Preclinical Efficacy: Systemic and Dose-Dependent Activity

The preclinical data for AT-108 demonstrate antitumor activity that is both systemic and dose-dependent, two properties essential for clinical translation. Systemic activity suggests that local tumor reprogramming can generate immune effector responses capable of acting beyond the site of injection, a key requirement for the treatment of metastatic solid tumors in which direct intratumorally-accessible lesions may represent only a fraction of total disease burden.

The dose-dependent nature of the response further supports a pharmacologically tractable mechanism and indicates that clinical dose optimization may allow for tailored therapeutic windows in human studies.

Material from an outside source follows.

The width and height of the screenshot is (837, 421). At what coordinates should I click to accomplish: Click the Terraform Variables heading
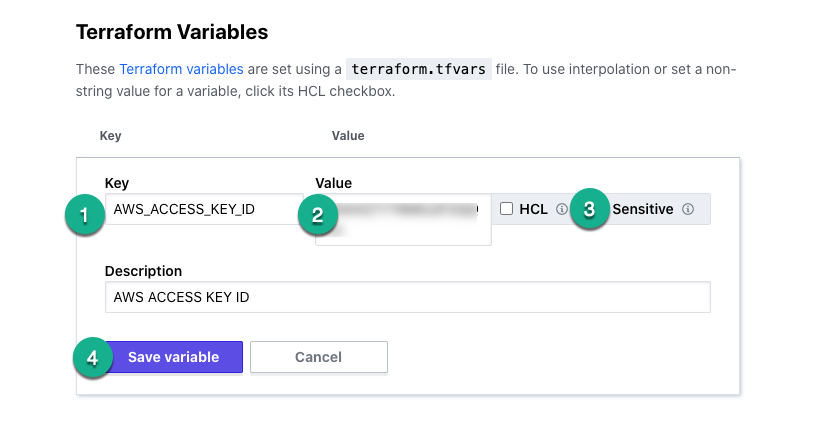tap(172, 32)
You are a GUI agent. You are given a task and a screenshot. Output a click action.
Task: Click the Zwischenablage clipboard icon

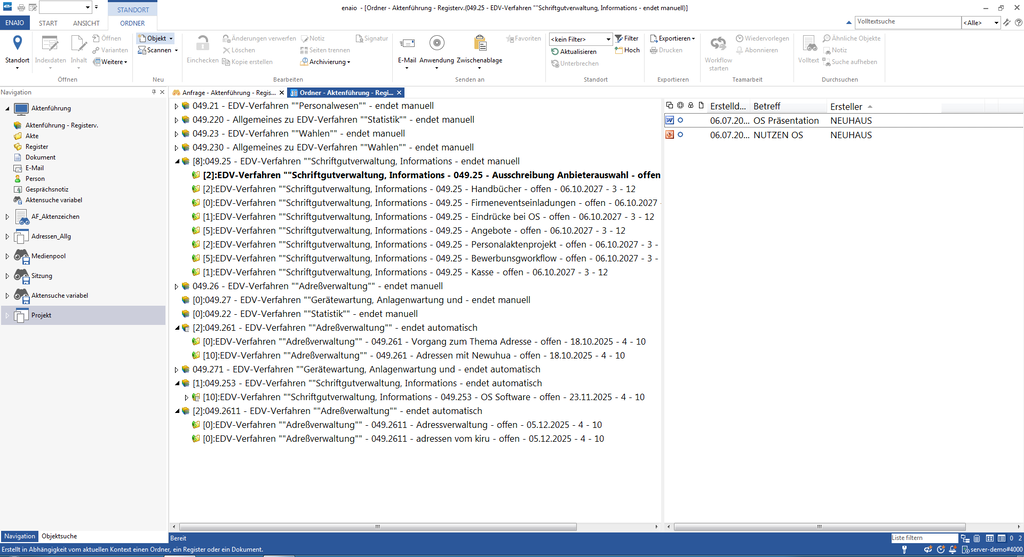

IND-Enabling Studies and Development Outlook

Asgard Therapeutics has confirmed that IND-enabling studies are ongoing for AT-108 in solid tumors. The completion of these studies and a subsequent IND filing would represent the first step toward human evaluation of this in situ reprogramming approach. If the preclinical efficacy and safety profile translates to patients, AT-108 could establish a new class of cancer therapy, one that exploits the tumor’s own cellular machinery to initiate immune destruction.

The program is positioned at an early stage of development, and substantial clinical validation will be required before the approach’s full therapeutic potential can be assessed. Nonetheless, the mechanistic novelty and the preliminary evidence of systemic activity make AT-108 one of the more conceptually compelling first-in-class programs to emerge at the intersection of gene therapy and cancer immunology.